この、「裏側をあえてみせて客引きすることの気味悪さ」は、ある意味ですごく批評的ではある。
「みんな知ってるけど、その瞬間はあえて忘れている生々しいこと」を、ゴロンとそのまま見せ付けて、しかもそれを新人声優とダブらせる。それってとてもクリティカルな(主題に迫った)やり方なんだけど、それゆえに、対象(新人声優たち)のグロテスクな部分まで白日の下に曝してしまっている。その点は無視しちゃ駄目で。
「アイドルの残酷さ」を描くことによって、「アイドルの残酷さを新人声優に押し付けてそれを見世物にするヤマカンの残酷さ」もまた浮かび上がってくる。
すごくざっくりと言うと、要するにある業界の構造を外側から分析してアビトラージするってのがホリエモンのやってることだと思うんだけど、あのノリで、たとえば声優さんの目の前で「声優業界の構造的問題点」を滔々と語りだしたら、きっととなりの声優めっちゃきまずい感じになると思うんだよね。声優事務所のバーターの話とか、声優専門学校の搾取の構造とか、本人の目の前でやるみたいな。
2話の、スーパー銭湯で営業やって、「ちょっとこういうの違うんじゃないですか」って嫌がったら「舞台に上がらせるのがマネージャーの仕事、チャンスを掴むかはまた別問題~うんぬんかんぬん。まずはなんでもやってかないと」的なああいう説教のやりとりとか、なんか似たような雰囲気を感じる。

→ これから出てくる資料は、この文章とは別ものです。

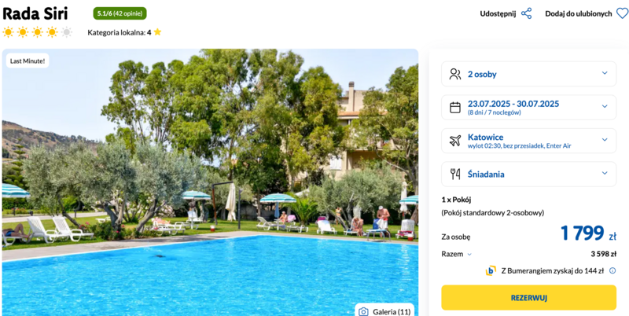Click the yellow REZERWUJ button

click(x=528, y=298)
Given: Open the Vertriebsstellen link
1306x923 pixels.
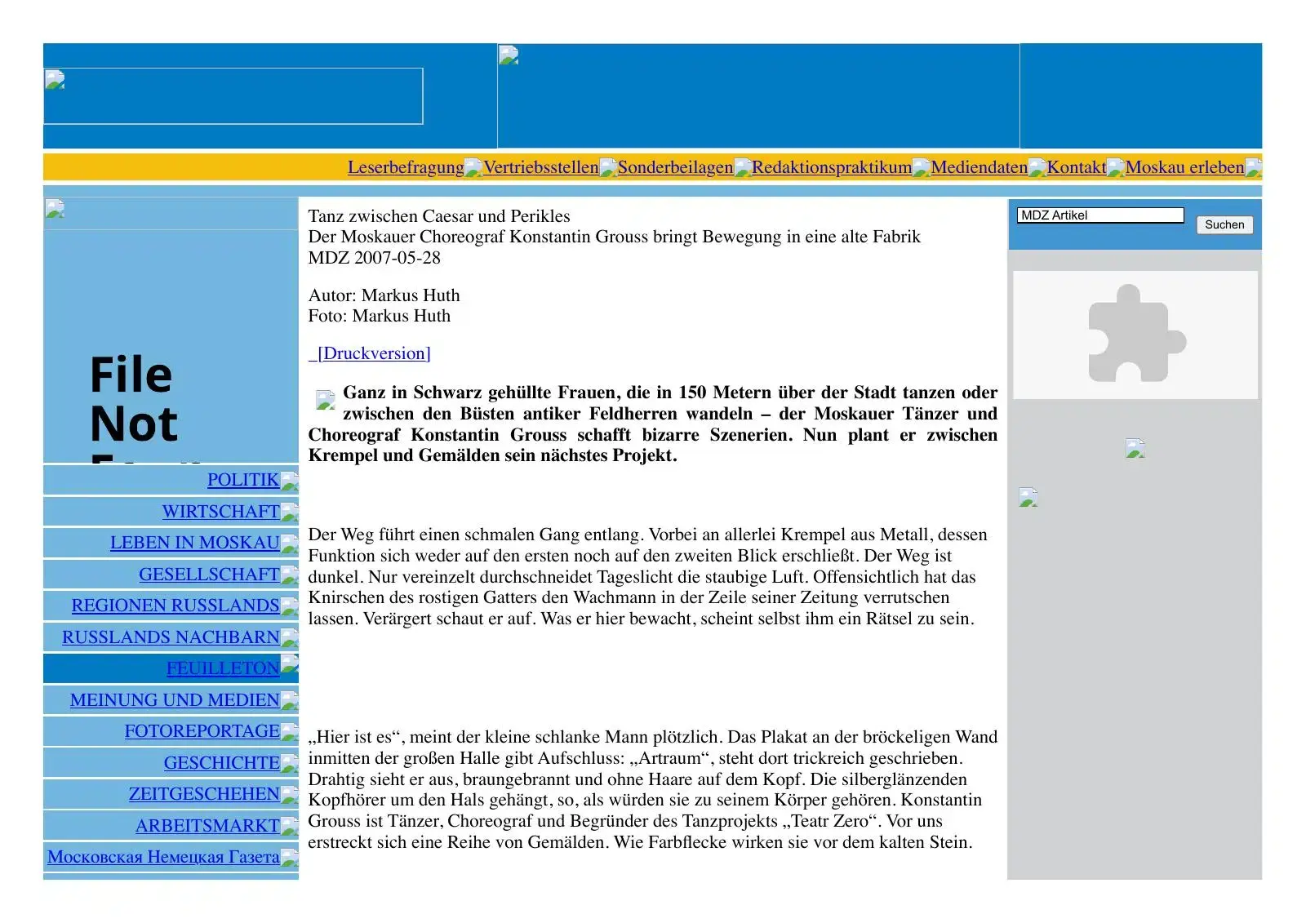Looking at the screenshot, I should 541,167.

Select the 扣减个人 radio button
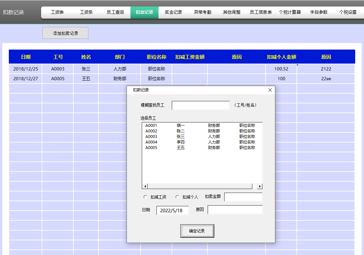[177, 197]
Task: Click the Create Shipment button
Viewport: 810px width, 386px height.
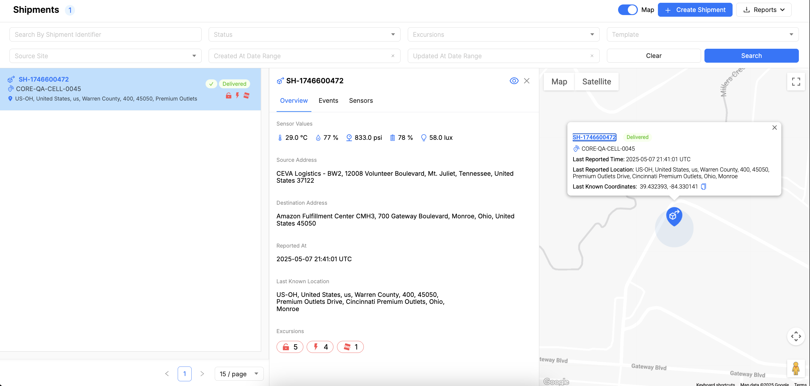Action: tap(695, 10)
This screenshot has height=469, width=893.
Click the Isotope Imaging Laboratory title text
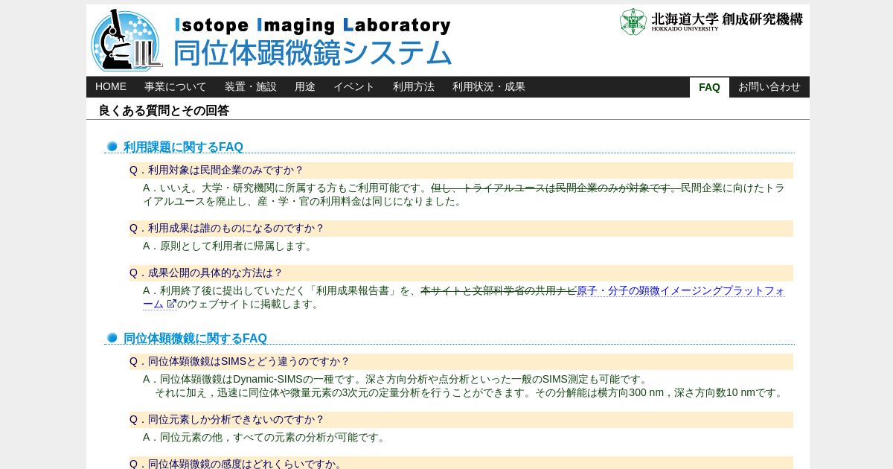click(x=313, y=25)
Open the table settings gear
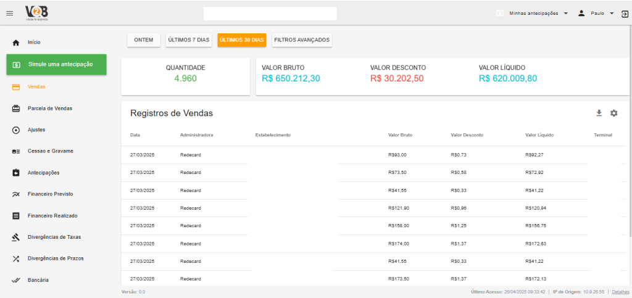The width and height of the screenshot is (632, 298). (613, 113)
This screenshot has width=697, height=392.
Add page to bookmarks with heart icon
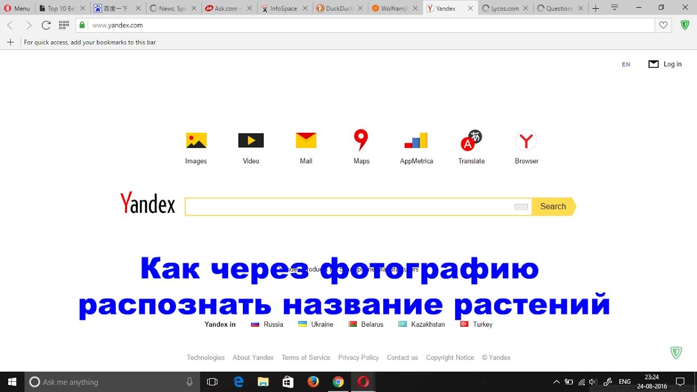pyautogui.click(x=663, y=25)
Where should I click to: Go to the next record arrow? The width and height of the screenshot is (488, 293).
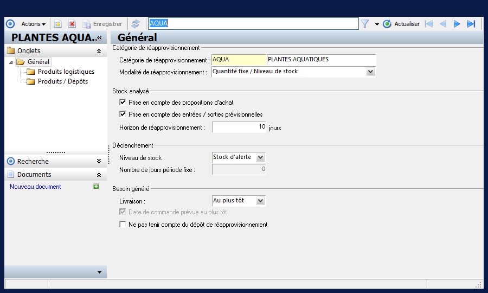[457, 24]
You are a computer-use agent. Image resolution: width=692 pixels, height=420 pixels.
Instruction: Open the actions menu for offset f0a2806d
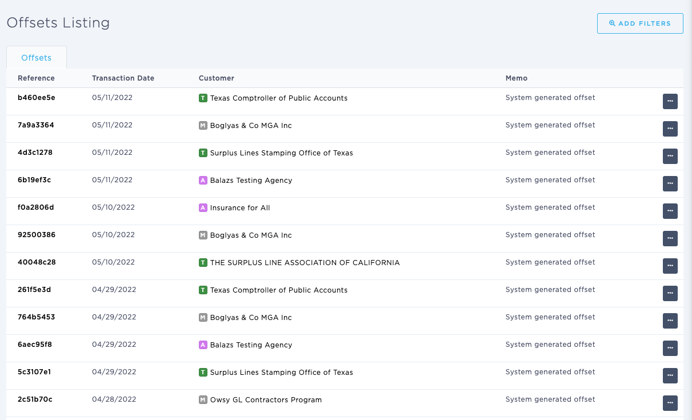tap(670, 211)
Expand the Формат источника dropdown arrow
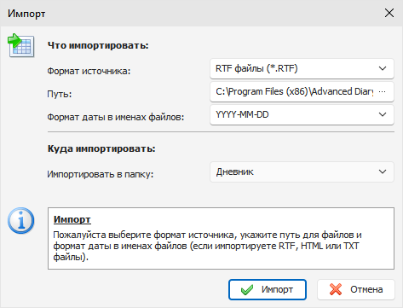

こういう萎えるというか、けっこう残酷なことをやってもなお、最後にはある種のカタルシスというか、感動が描けるかどうかってのが、今後の見所のひとつになるんじゃないかなと、思います。
そこから感動的な展開にもってくのって、やりやすいとは思うんです。一回下げてますからね。でも、それが単なる予定調和的なというか、わかりやすい「泣かせ」展開に持っていくのではない、ひとつの説得力のある方向に持っていくのは、これはかなり難しいことなんじゃないかなあと、思います。
「アイドルだから、アイドルゆえの、アイドルこその」ということにこだわるのではなくて、芸能界で成功するためのリアルな積み重ねがあって、シビアな選択を迫られて、やりたくないこともやって、客のリアクションがちゃんと返ってきて…ということを丁寧に描けば、アイドルなんてまったく興味ない人にも、憧れと現実、仕事の向き合い方、といったより普遍的な事柄を通じて伝わるものがあるはずですし、より幅広い視聴者層の感動を得る作品になるんじゃないかと思う。
なんにせよ期待ですね。ハードルはむろん高く設定しましょうみなさん。だってそういう作品なのですから。